Advances in endoscopic ampullectomy continue to mitigate concerns regarding incomplete removal of ampullary
neoplasias, postprocedure complications, and insufficient treatment of
tumors with undetected malignant foci or intraductal invasion. Advanced T staging of these lesions with endoscopic ultrasound and intraductal ultrasound, while useful tools for selection of candidates for snare polypectomy, should be limited to lesions either greater than 3 cm, bearing the macroscopic appearance of
malignancy or unamenable to endoscopic
therapy. Intraductal ultrasound has demonstrated T-staging accuracy superior to endoscopic ultrasound. One prospective study of prophylactic pancreatic
stent placement and a number of retrospective studies have reported reduced complication rates. Recent studies continue to propose follow-up endoscopic retrograde cholangiopancreatography at 3-month intervals after ampullectomy to evaluate for recurrence and ablate residual tissue, with the interval increased to 6 to 12 months for 5 years on obtaining negative biopsies for adenomatous tissue.
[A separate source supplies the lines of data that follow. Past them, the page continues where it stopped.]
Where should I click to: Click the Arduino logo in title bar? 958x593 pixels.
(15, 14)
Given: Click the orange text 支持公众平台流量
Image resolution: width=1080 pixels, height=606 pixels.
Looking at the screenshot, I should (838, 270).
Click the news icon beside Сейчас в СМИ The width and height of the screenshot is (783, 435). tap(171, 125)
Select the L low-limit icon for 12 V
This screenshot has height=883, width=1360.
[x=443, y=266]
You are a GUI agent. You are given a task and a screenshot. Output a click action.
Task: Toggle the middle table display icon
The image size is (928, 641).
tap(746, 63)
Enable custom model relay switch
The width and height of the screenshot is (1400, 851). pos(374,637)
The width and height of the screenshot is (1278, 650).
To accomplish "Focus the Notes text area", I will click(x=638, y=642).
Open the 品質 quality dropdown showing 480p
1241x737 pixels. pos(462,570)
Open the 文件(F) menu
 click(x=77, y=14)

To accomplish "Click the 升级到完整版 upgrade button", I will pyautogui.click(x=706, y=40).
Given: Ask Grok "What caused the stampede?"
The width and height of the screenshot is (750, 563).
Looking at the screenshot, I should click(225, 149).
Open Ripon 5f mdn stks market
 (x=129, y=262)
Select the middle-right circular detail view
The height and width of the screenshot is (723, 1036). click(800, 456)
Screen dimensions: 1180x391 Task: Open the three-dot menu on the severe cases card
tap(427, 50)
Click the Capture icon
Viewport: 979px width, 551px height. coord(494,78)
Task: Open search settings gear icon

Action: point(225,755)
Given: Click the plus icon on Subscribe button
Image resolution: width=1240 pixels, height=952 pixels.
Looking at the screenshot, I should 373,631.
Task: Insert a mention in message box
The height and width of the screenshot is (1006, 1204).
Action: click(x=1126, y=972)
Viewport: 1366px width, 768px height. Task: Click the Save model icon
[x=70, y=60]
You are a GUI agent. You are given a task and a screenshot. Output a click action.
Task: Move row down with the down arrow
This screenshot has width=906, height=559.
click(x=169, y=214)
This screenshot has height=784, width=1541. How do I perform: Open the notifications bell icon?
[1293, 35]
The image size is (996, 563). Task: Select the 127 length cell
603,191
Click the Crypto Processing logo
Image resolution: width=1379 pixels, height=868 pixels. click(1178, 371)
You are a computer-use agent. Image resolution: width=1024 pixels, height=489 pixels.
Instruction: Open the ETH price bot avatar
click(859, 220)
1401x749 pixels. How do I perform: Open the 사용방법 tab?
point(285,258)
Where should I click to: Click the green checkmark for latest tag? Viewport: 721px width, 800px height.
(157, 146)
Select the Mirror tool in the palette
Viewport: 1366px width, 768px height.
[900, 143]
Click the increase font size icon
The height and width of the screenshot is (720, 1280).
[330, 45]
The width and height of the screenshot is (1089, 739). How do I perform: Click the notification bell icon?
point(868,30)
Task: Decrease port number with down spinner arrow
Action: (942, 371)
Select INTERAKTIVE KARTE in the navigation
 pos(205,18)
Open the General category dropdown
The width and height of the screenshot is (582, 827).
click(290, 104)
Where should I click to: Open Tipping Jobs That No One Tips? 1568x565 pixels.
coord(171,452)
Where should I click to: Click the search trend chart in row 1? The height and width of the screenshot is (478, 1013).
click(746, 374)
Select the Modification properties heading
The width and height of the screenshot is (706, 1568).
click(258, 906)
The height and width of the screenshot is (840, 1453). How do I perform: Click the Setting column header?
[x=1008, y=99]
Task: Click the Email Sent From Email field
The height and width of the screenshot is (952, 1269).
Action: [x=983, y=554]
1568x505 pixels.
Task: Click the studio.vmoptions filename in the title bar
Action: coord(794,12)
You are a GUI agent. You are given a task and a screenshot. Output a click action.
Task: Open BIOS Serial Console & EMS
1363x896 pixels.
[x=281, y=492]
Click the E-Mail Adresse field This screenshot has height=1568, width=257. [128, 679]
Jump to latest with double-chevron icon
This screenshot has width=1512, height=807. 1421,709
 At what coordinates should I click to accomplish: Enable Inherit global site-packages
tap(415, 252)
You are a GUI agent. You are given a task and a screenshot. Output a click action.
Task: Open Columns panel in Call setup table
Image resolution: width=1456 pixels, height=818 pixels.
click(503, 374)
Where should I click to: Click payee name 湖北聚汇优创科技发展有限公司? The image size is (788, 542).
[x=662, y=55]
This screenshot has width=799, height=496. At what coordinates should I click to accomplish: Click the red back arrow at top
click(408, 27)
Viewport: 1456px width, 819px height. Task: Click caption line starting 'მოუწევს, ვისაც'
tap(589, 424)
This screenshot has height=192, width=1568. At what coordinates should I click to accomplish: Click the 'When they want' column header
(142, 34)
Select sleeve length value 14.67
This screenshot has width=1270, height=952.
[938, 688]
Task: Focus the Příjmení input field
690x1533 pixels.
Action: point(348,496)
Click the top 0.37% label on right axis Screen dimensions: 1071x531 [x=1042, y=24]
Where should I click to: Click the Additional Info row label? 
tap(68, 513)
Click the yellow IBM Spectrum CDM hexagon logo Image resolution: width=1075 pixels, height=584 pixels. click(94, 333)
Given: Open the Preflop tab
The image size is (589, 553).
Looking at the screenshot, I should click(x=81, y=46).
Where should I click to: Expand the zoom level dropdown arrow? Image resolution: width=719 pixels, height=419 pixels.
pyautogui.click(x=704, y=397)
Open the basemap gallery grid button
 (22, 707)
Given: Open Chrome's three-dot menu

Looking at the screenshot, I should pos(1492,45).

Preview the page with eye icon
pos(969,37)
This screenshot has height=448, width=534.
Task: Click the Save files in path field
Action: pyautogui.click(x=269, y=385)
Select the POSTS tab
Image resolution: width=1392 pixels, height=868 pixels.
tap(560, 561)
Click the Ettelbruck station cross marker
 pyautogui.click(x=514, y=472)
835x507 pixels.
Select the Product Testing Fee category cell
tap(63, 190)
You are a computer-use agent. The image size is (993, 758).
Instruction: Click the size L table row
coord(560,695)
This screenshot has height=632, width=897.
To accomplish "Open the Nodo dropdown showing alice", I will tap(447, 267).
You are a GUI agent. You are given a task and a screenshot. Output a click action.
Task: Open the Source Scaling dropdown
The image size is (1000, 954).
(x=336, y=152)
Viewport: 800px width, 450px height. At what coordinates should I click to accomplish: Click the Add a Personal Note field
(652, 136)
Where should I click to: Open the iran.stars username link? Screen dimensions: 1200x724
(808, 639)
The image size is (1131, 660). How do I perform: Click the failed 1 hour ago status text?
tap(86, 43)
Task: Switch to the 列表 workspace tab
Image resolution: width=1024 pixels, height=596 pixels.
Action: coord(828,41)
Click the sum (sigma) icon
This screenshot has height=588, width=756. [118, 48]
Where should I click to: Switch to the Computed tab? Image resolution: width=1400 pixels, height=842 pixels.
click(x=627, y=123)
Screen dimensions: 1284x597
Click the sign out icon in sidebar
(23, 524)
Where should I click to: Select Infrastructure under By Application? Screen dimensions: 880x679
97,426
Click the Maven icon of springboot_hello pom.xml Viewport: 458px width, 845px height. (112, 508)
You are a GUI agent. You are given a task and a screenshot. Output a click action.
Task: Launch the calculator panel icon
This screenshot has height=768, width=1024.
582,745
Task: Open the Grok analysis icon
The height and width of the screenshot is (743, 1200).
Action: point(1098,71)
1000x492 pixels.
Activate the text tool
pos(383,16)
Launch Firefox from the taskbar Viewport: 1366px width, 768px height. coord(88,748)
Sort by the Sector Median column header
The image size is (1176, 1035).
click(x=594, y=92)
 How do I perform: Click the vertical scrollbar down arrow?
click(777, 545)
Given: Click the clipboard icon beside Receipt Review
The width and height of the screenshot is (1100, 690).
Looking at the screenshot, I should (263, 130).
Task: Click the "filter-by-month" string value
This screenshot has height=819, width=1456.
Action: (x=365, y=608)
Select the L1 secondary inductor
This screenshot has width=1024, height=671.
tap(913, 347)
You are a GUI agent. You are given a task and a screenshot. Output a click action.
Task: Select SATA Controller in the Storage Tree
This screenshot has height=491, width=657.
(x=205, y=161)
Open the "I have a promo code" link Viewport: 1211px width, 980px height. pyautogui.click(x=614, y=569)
The development of thermal ablation, notably
argon plasma coagulation, for fulguration of residual unresectable
tumor, biductal
sphincterotomy and prophylactic pancreatic pancreatic
stent placement, and advanced diagnostic imaging mitigate the concerns leveled against endoscopic ampullectomy. In experienced hands, endoscopic papillectomy of noninvasive, benign ampullary lesions is a safe, technically feasible, and effective alternative to surgical resection. This study will focus on diagnosis and staging of ampullary
adenomas and reviews indications for, and outcomes and complications of, endoscopic papillectomy.